University of Minnesota: Study suggests walnuts are bridge to better health as we age


University of Minnesota School of Public Health (SPH) researchers who reviewed data from the CARDIA study, including 20 years of diet history and 30 years of physical and clinical measurements, have found that participants who ate walnuts early on in life showed a greater likelihood for being more physically active, having a higher quality diet and experiencing a better heart disease risk profile as they aged into middle adulthood.

Their findings, published in Nutrition, Metabolism, & Cardiovascular Diseases, note that a possible explanation for the results could be due to the unique combination of nutrients found in walnuts and their effect on health outcomes.

Walnuts are the only tree nut that is a source of omega-3 alpha-linolenic acid, which may play a role in heart health, brain health and healthy aging. Additionally, one serving of walnuts contains a variety of other important nutrients to support overall health including protein, fiber, magnesium and a variety of antioxidants.

“Nut consumers showed an advantage in relation to diet quality but walnut consumers appear to have a better heart disease risk factor profile than the other groups, even after accounting for overall diet quality,” said Lyn Steffen, an associate professor in SPH and author of the study.

The study found:

Walnut consumers had higher self-reported physical activity scores than other nut and no nut consumers.
Compared to other nut consumers, eating walnuts was linked with a better heart disease risk profile, including lower BMI and blood pressure.
Eating walnuts was associated with less weight gain over the study period, and fewer participants who ate walnuts were classified as obese compared to other nut and no nut consumers.
Compared to no nut consumers, walnut consumers had significantly lower fasting blood glucose concentrations while other nut consumers had higher LDL-cholesterol.
Including walnuts in the diet during young adulthood was linked to a higher-quality diet in middle adulthood.
“Interestingly, walnut consumers had a better cardiovascular disease risk factor profile such as lower body mass index, weight gain, waist circumference, blood pressure and triglyceride concentration compared to other nut consumers,” said So-Yun Yi, a Ph.D. candidate at SPH. “Our study findings support the health claim of walnuts to be part of a healthy diet.”
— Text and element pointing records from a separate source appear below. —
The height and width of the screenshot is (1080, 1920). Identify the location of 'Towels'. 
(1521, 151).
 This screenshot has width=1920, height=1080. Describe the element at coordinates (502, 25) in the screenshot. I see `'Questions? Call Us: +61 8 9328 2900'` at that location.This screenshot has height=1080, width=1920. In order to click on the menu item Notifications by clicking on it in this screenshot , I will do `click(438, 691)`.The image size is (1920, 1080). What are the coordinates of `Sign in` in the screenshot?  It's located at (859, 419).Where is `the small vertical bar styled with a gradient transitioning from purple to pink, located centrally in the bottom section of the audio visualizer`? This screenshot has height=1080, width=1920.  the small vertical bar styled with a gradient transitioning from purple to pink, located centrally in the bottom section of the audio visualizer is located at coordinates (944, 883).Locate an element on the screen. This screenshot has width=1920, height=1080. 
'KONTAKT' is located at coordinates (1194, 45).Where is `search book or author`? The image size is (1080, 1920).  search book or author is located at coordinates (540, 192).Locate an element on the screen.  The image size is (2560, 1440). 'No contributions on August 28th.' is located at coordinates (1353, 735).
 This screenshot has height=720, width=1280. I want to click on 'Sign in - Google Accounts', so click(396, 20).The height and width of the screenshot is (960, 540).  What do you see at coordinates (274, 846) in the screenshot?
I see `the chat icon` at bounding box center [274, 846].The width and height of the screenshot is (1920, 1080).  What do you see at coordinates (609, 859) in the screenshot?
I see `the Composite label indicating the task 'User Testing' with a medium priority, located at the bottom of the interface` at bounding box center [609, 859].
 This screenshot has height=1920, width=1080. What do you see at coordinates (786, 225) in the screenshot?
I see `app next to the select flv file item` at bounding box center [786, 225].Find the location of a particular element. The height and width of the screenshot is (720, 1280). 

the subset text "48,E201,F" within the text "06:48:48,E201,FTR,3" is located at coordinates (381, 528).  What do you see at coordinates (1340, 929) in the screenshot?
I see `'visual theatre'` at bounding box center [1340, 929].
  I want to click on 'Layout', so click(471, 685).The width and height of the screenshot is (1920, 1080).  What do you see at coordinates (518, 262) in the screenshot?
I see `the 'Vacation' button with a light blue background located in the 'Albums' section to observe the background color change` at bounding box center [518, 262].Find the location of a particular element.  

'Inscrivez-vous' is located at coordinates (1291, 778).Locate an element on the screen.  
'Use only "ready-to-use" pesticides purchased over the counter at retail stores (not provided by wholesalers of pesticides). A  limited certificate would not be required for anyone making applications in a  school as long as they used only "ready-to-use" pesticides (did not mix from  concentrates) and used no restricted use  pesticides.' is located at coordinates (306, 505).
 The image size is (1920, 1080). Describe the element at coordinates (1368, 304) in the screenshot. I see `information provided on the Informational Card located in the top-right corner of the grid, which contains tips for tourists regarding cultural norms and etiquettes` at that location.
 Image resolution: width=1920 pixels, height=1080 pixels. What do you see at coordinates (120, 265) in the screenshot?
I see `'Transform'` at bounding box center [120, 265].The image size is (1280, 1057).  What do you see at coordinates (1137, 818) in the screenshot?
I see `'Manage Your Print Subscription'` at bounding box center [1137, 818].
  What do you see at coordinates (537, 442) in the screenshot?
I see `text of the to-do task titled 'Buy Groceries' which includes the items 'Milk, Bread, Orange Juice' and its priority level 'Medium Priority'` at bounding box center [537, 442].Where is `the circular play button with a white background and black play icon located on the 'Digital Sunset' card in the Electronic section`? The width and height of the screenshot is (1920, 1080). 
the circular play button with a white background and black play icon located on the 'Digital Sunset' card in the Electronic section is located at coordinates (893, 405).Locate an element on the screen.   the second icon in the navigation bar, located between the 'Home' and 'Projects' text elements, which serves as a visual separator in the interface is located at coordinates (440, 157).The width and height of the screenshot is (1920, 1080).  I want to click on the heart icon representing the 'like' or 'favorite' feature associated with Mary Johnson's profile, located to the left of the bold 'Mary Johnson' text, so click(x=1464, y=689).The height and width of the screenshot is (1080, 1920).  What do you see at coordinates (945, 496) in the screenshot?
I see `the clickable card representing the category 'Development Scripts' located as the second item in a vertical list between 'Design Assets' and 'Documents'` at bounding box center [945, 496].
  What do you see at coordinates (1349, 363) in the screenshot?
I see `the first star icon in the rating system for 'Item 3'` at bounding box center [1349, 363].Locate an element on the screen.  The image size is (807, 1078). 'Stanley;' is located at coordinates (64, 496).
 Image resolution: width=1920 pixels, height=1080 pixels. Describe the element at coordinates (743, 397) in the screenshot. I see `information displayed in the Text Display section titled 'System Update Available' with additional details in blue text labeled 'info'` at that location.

While these results are positive and confirm earlier work from the CARDIA study on the health benefits of walnut intake, randomized controlled clinical trials should be done in other populations and settings to confirm the observations in the current study.

Additionally, some of the outcomes for heart disease risk factors relating to cholesterol and lipids in the current study are inconsistent with previous randomized controlled trials. This could be related to differences in study design, including duration of the study or amount of nut intake. The researchers did not isolate other specific nuts in their database, so findings do not reflect benefits, or lack of benefits, related to other specific nuts.